As I have, in the last year, pretentiously weighed in on some of the more pressing issues of the Covid Era, any speculation about the future of Jeopardy might well strike my readers as frivolous. I totally agree.
Nonetheless, I ask that you indulge me as I veer off my beaten track to acknowledge this fraught crossroads in American cultural history.
Let’s be clear about the stakes here. Whoever replaces the late Alex Trebek might well take up a space in your living room — and your 7 p.m. time slot — for the next thirty years.
So who will it be? Who will feed us the “final jeopardy answer” going forward? Who will lend sufficient gravitas to making the daily double a true one? These are not small matters.
Because in an age of toxic know-nothing-ness — a time of arrogant ignorance and educational dysfunction — Jeopardy is unapologetically intelligent.
Unlike any other regularly scheduled event in our culture, Jeopardy celebrates the know-it-all. It’s a safe space for eggheads, smart-asses, and those strange kids who pay attention in class. It’s for people who know stuff for the sake of knowing stuff.
How many shows can say that these days? Yes, there is real intellectual content on TV, but it needs to be looked for, it rarely gains mass acceptance, and it tends to disappear sooner than the crap around it.
But Jeopardy is a unique institution, with a generous and inclusive agenda. It invites everyone to play. All demographics — all races, religions, sexual preferences, education levels, political persuasions — all are welcome to match wits with our current champion.
The show values its intellectual credentials and it won’t stoop to anyone’s level. The answers are rarely easy, which is why you always feel good when you get one right — putting it, of course, in the form of a question. And Alex always made you feel okay about getting it wrong, which was one of his gifts.
So Jeopardy is dealing with an interesting business problem. How do you maintain and perpetuate a known winning formula once the iconic personification of that formula leaves the scene?
Alex’s death has left a vacuum, and it shows. Especially in the writing. There have now been a half dozen or so “guest hosts,” each one a known and estimable personage, each one coming up short. They’ve all had their own two-week run, reading lines that were quite obviously written for Alex.
The results range from okay (Katie Couric), to bland (Ken Jennings), to controversial (Dr. Oz), to WTF (Aaron Rodgers). But nobody has stood out as a real contender.
To the producers' credit, they’re moving slowly. They’ve found ways to keep our interest as the process plays out. As of now, they’re accentuating the politically correct, giving us a veritable cavalcade of diversity. So far, we’ve seen a woman, a gay guy, a Black newsman, a Muslim doctor, and a star quarterback.
The preponderance of TV newscasters — three, at last count — makes sense, at least in the short term. All three have mastered the knack of speaking on-camera while listening in their earpiece — a crucial element of the host’s skill set — which can’t be easy to learn on short notice. Even so, they’re all struggling with it — even the newscasters, judging from the awkward pauses — which speaks to the difficulty of the job. Aaron Rodgers in particular seemed way over his head, and seemed to know it.
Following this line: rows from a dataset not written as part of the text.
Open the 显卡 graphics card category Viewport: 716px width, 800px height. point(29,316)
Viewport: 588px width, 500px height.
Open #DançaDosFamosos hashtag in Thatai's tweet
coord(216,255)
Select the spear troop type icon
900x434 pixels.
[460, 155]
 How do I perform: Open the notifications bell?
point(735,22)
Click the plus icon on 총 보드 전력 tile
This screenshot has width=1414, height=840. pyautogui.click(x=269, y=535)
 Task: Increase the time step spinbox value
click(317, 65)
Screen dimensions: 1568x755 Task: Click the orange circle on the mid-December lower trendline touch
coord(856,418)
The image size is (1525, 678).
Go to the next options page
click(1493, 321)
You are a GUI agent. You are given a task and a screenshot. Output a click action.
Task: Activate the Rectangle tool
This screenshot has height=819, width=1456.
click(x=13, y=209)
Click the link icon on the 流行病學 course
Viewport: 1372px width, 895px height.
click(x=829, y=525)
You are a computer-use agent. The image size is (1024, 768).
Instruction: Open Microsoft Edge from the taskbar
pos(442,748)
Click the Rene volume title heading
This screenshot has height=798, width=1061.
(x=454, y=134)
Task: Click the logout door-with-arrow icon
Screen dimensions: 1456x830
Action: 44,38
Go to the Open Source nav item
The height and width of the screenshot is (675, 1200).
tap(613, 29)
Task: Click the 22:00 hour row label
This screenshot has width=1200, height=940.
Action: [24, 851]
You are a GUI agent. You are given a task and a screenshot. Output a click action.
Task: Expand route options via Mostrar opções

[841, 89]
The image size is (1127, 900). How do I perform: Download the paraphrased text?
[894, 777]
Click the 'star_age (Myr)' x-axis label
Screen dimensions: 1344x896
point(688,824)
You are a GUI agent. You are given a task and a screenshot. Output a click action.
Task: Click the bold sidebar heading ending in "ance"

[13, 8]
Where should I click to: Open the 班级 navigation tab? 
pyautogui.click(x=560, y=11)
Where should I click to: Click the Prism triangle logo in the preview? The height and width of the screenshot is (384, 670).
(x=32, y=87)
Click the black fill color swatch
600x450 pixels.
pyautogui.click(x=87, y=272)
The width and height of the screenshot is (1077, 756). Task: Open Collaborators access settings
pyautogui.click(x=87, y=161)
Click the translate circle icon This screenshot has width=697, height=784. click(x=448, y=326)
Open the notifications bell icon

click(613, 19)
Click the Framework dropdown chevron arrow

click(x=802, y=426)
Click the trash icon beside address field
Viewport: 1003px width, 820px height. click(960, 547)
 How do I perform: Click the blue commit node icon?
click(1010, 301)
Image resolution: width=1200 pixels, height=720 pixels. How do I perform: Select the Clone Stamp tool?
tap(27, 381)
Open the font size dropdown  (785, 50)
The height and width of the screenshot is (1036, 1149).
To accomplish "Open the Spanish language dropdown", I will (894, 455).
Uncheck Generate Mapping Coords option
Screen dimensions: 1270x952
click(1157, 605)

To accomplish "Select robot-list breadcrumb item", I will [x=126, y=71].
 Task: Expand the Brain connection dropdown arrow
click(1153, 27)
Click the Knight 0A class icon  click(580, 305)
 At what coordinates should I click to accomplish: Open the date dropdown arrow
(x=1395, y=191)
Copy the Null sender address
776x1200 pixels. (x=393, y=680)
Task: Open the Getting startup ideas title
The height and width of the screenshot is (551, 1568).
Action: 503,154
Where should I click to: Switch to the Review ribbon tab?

But the bigger problem is that Alex’s style is so ingrained in the heads of the writers — and no doubt the entire production staff — that all the guest hosts are coming across as Alex Lite.
The eventual winner will have to be someone who can break that mold, who can take the show in a new direction.
The show, not the game itself. The game is set in stone. It will stay exactly as Merv Griffin envisioned it, over half a century ago. You don’t mess with that kind of success.
But everything else is up for grabs — the production design, the sets, the color palette, the soundscape — even the announcer, Johnny Gilbert, who is well into his nineties. It won’t be the show’s first makeover — it’s been done many times before — but it will be the most consequential.
So when it comes to choosing a new host, the producers will need to think outside the box. Sort of like turning The Price Is Right over to Drew Carey.
Personally, I would give the gig to Harvey Fierstein, sight unseen. Besides being a unique visual, he has that one-of-a-kind voice, a low, raspy growl that drips nuance and innuendo into every sentence. In three episodes, we’d forget all about Alex.
Okay, I admit he wouldn’t be everyone’s first choice. But how about Ru Paul? Or Samantha Bee? Eddie Izzard? Wanda Sykes? There’s no shortage of quirky personalities with the chops to take the show in another direction.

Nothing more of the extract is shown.